An Unachievable Goal
On March 14, 2013, the Ministry of Justice in Baghdad was the scene of a hostage taking during which fourteen persons were killed and fifty wounded. Such events are an almost daily occurrence in Iraq, yet we pay little heed because current western attitudes toward the country are clouded by fatigue. Now that American troops are out, willful ignorance has numbed us to the massive foreign policy failure of the George W. Bush administration. A naïve president bought into the pressure of commercial interests, and was persuaded by the ideology of the neo-conservatives. Thinkers, most notably Deputy Secretary of Defense Paul Wolfowitz, were convinced that Iraq, simplistic as this idea seems today, could be quickly remade into a capitalist and democratic entity in the American image.
These thinkers were committed even beyond the overthrow of the megalomaniac Saddam Hussein and the risk of non-conventional weapons in his control – if no threat was found in the final analysis, one would have to be invented. And it was. My experience as a weapons inspector during 1997 convinced me that Saddam had abandoned his non-conventional agenda, but the American bulldozer went to work regardless of the evidence, buoyed by the need of a bruised nation post 9/11 to lash out - somewhere. Indeed, the Americans lobbied Jean Chretien to remove Paul Heinbecker, our Ambassador to the United Nations at the time, who saw through the charade and said so.
The removal of Saddam, per se, might just have turned out to be an achievement for Iraqis of all stripes, had there been an appreciation of the challenges the aftermath would present. But such was the Bush administration’s hubris that the reality of reconfiguration, reform, and reconstruction were never assessed outside the world of Straussian dreams. The institutions of the old regime that formed the “glue of governance” – the armed forces and the Ba’ath party – were dismantled. Party members of any seniority, whether university administrators or medical doctors, were sacked, leaving the country disorganized and rudderless. The Bush administration then subjected the country to American “experts” who would guide Iraqis to a new beginning. An example of these “experts” is the youth (comically) from Michigan that used their own state’s legislation to rewrite Iraqi traffic laws. American army captains dressed down tribal sheiks. Tribal, religious, ethnic, and community complexities were ignored at great cost.

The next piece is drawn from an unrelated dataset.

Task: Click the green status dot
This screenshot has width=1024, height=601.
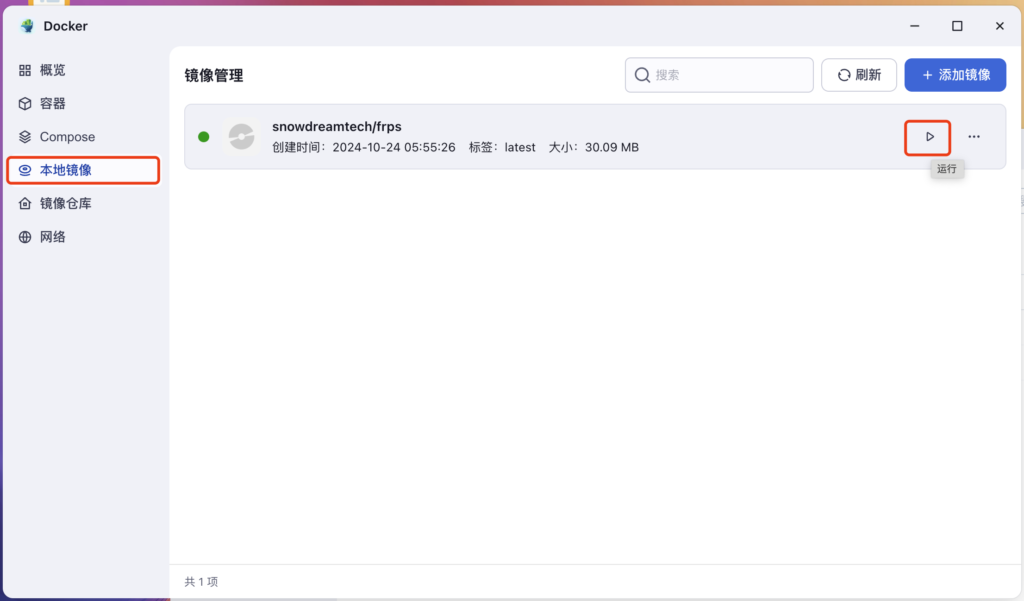Action: click(x=204, y=137)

The reconstruction effort, in which I played a part as Chair of the Donor Committee of the International Reconstruction Fund for Iraq (IRRFI), provided more evidence that the tight, clean reconstruction task envisaged by the neo-cons was a mirage. Remaking Iraq from scratch was an impossible mission and those within IRFFI knew it. There was never an effective coordinated effort and donors often committed their funds to their own self-serving projects at the expense of Iraq. UN agencies tussled with each other to bypass what weak management mechanisms existed. No one can say with certainty how much money made it to the projects as intended. International staff could not travel safely outside the Green Zone so virtually all operational and most financial details were left in the hands of local field management.
The American Inspector General for Iraqi Reconstruction released a report in March 2013 that is scathing in its criticism of incompetence, mismanagement, waste, and corruption concerning the over $60 billion spent by the United States to rebuild Iraq. The report cites the need to plan comprehensively; ensure security first and foremost; guarantee host country engagement; and make certain of oversight. But the message of the report and lesson of the war is more than that. In the final analysis, the task was overwhelming and the goals unachievable. Thousand-year-old societies cannot be brought to heel, deconstructed and rebuilt on the basis of a radical ideology birthed at the University of Chicago and overwritten by imperial ambition.